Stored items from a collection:
────────

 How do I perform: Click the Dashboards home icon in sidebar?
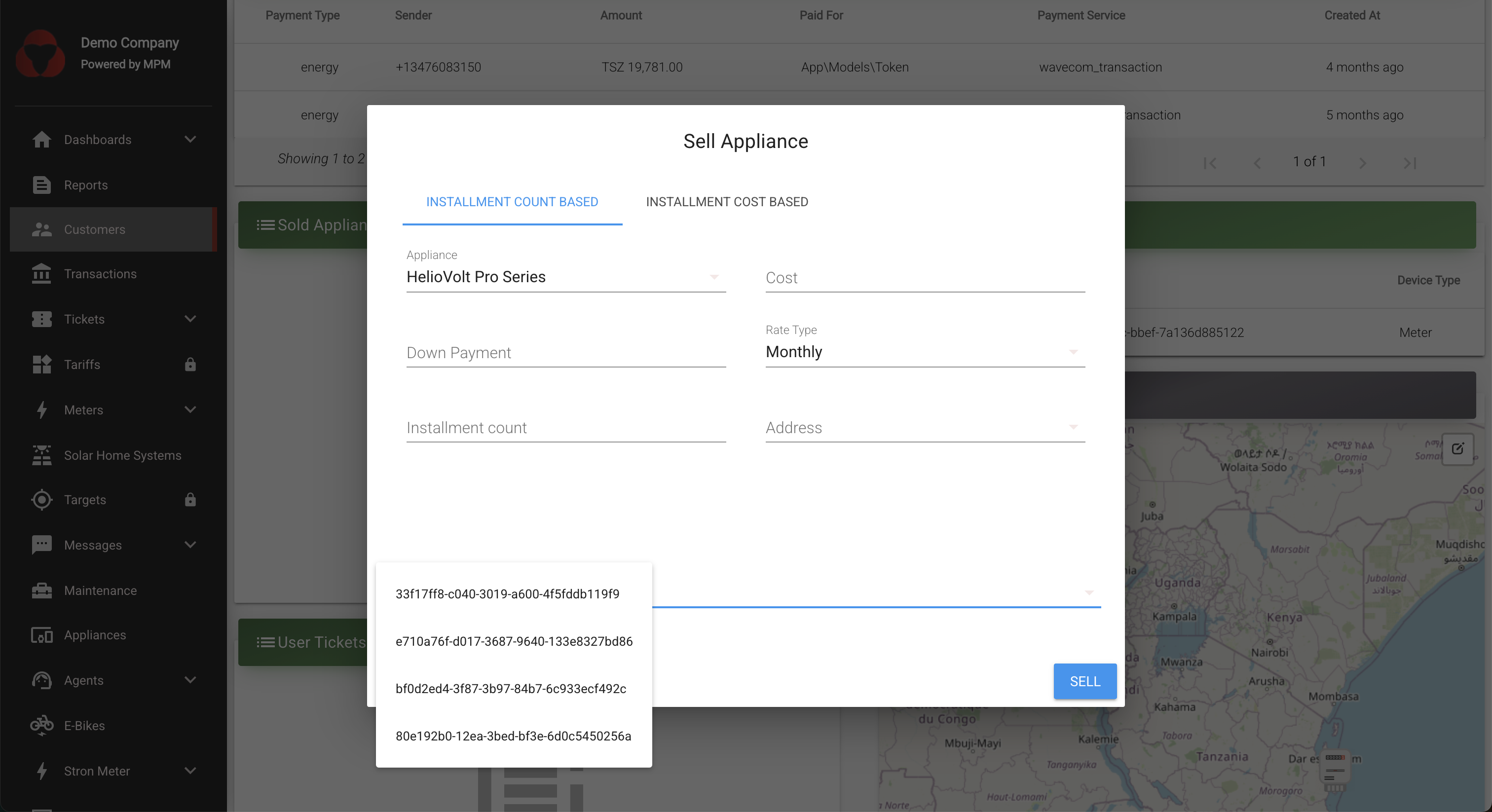tap(42, 140)

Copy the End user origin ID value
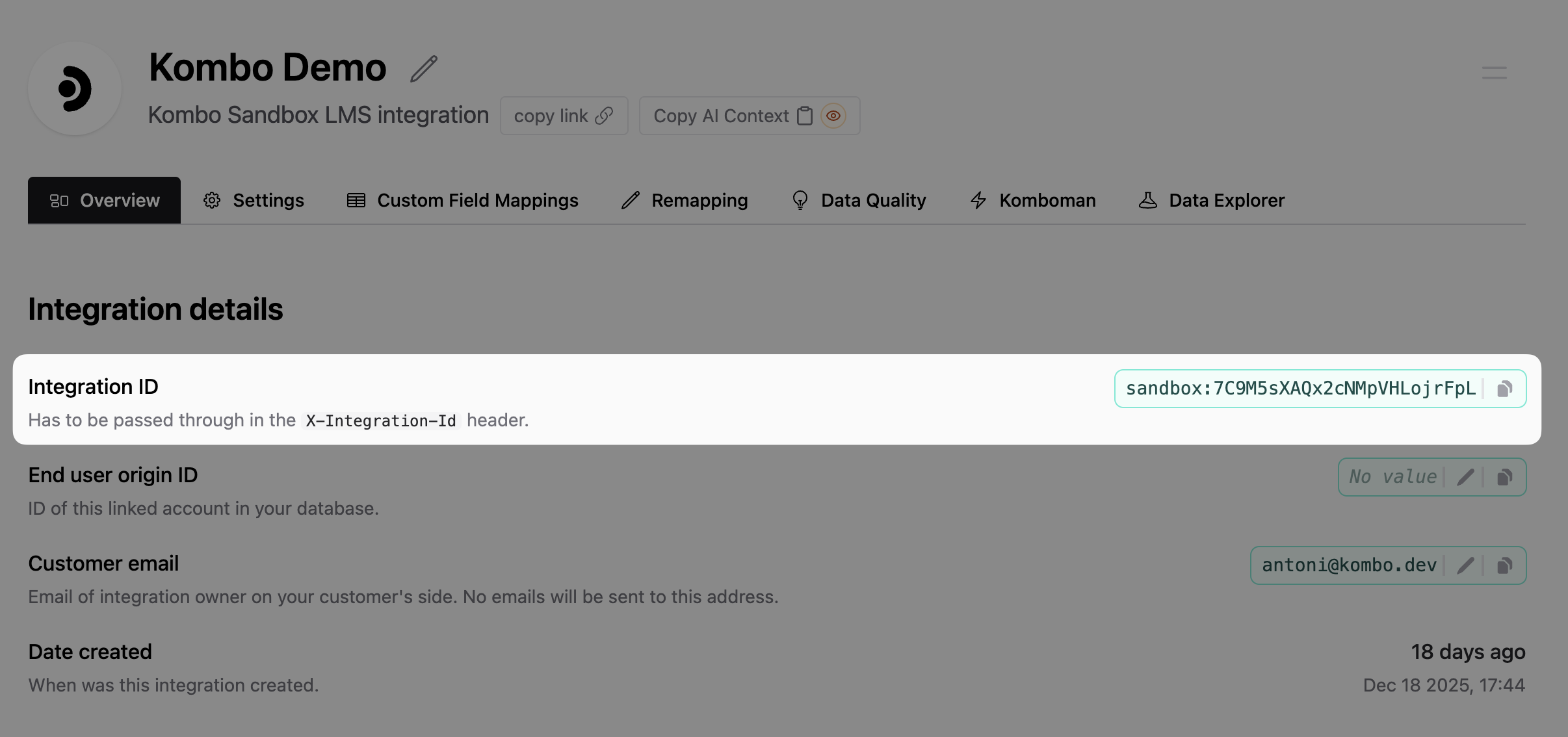coord(1505,476)
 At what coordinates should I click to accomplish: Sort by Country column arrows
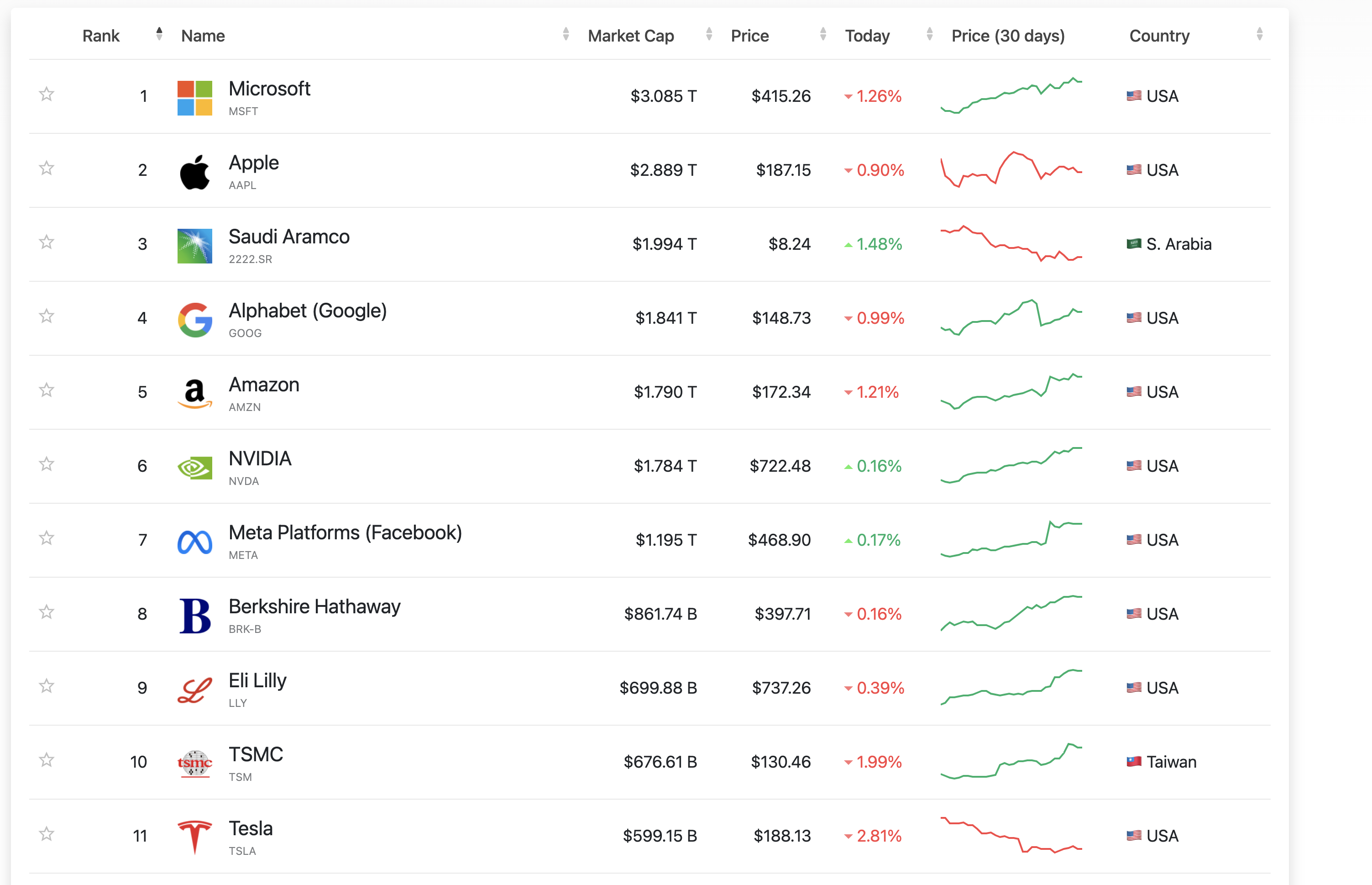click(x=1259, y=35)
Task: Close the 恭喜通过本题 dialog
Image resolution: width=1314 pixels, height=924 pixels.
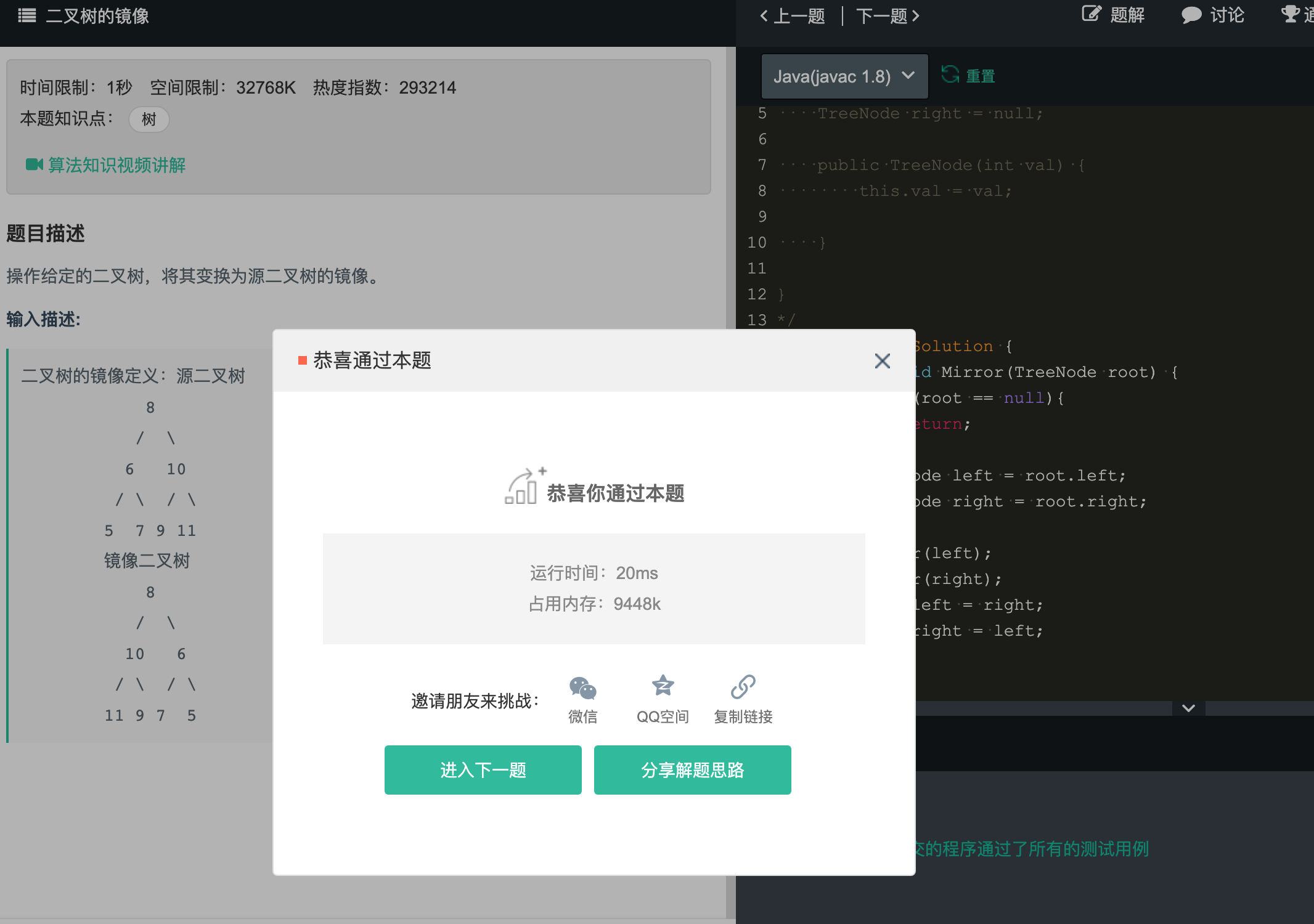Action: pos(882,361)
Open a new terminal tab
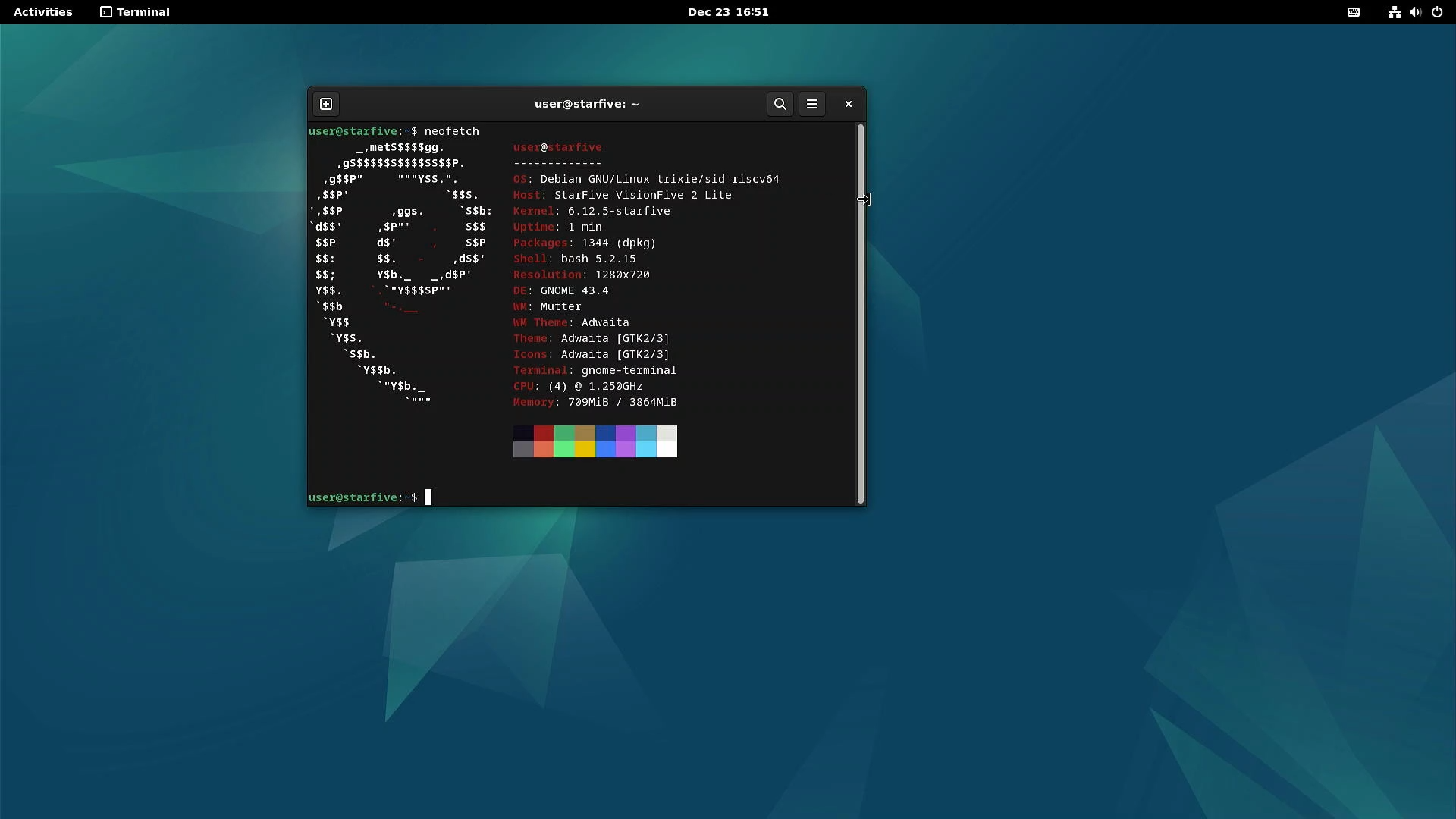Screen dimensions: 1456x819 click(x=326, y=104)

────────

What this task involves:
All that is wanted is an exact copy of the lines from the line bearing "Image resolution: width=1314" through the final line of the entries, including both ends but no pictures.

Answer:
Image resolution: width=1314 pixels, height=924 pixels.
Action: pos(882,361)
Open a new terminal tab
Screen dimensions: 1456x819 click(x=326, y=104)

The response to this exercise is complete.